[Stored data entries]
--- START ---

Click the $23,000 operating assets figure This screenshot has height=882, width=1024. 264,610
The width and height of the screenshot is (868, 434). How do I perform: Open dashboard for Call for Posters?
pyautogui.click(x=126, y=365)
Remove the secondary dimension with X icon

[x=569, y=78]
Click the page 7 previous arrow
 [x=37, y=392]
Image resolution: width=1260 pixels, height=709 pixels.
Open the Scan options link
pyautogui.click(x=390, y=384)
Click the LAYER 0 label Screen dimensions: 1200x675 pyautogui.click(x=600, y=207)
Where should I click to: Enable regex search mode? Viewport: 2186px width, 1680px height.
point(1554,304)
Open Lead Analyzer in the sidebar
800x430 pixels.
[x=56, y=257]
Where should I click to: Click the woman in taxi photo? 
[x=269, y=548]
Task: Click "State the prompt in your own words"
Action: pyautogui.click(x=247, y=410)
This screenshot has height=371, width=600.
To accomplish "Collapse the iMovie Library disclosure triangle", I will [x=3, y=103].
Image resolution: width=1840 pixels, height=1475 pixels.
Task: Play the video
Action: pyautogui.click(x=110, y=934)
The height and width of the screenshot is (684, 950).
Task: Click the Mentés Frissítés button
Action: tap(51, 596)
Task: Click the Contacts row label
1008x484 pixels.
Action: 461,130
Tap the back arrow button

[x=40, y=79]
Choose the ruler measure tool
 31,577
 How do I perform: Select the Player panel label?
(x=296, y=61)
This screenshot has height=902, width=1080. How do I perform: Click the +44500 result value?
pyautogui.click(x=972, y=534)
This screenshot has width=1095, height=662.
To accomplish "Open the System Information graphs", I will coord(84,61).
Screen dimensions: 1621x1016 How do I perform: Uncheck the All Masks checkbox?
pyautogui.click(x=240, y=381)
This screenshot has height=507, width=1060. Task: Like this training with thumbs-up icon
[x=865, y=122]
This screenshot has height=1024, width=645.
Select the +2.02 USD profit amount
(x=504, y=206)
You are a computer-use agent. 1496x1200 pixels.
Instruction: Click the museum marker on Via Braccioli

--- END ---

(Exercise brief):
Every entry above must be reproduced word for word.

(Answer box):
Click the $23,000 operating assets figure This screenshot has height=882, width=1024. 264,610
The width and height of the screenshot is (868, 434). How do I perform: Open dashboard for Call for Posters?
pyautogui.click(x=126, y=365)
Remove the secondary dimension with X icon

[x=569, y=78]
Click the page 7 previous arrow
 [x=37, y=392]
Image resolution: width=1260 pixels, height=709 pixels.
Open the Scan options link
pyautogui.click(x=390, y=384)
Click the LAYER 0 label Screen dimensions: 1200x675 pyautogui.click(x=600, y=207)
Where should I click to: Enable regex search mode? Viewport: 2186px width, 1680px height.
point(1554,304)
Open Lead Analyzer in the sidebar
800x430 pixels.
[x=56, y=257]
Where should I click to: Click the woman in taxi photo? 
[x=269, y=548]
Task: Click "State the prompt in your own words"
Action: pyautogui.click(x=247, y=410)
This screenshot has height=371, width=600.
To accomplish "Collapse the iMovie Library disclosure triangle", I will [x=3, y=103].
Image resolution: width=1840 pixels, height=1475 pixels.
Task: Play the video
Action: pyautogui.click(x=110, y=934)
The height and width of the screenshot is (684, 950).
Task: Click the Mentés Frissítés button
Action: tap(51, 596)
Task: Click the Contacts row label
1008x484 pixels.
Action: 461,130
Tap the back arrow button

[x=40, y=79]
Choose the ruler measure tool
 31,577
 How do I perform: Select the Player panel label?
(x=296, y=61)
This screenshot has height=902, width=1080. How do I perform: Click the +44500 result value?
pyautogui.click(x=972, y=534)
This screenshot has width=1095, height=662.
To accomplish "Open the System Information graphs", I will coord(84,61).
Screen dimensions: 1621x1016 How do I perform: Uncheck the All Masks checkbox?
pyautogui.click(x=240, y=381)
This screenshot has height=507, width=1060. Task: Like this training with thumbs-up icon
[x=865, y=122]
This screenshot has height=1024, width=645.
Select the +2.02 USD profit amount
(x=504, y=206)
You are a computer-use agent. 1496x1200 pixels.
Instruction: Click the museum marker on Via Braccioli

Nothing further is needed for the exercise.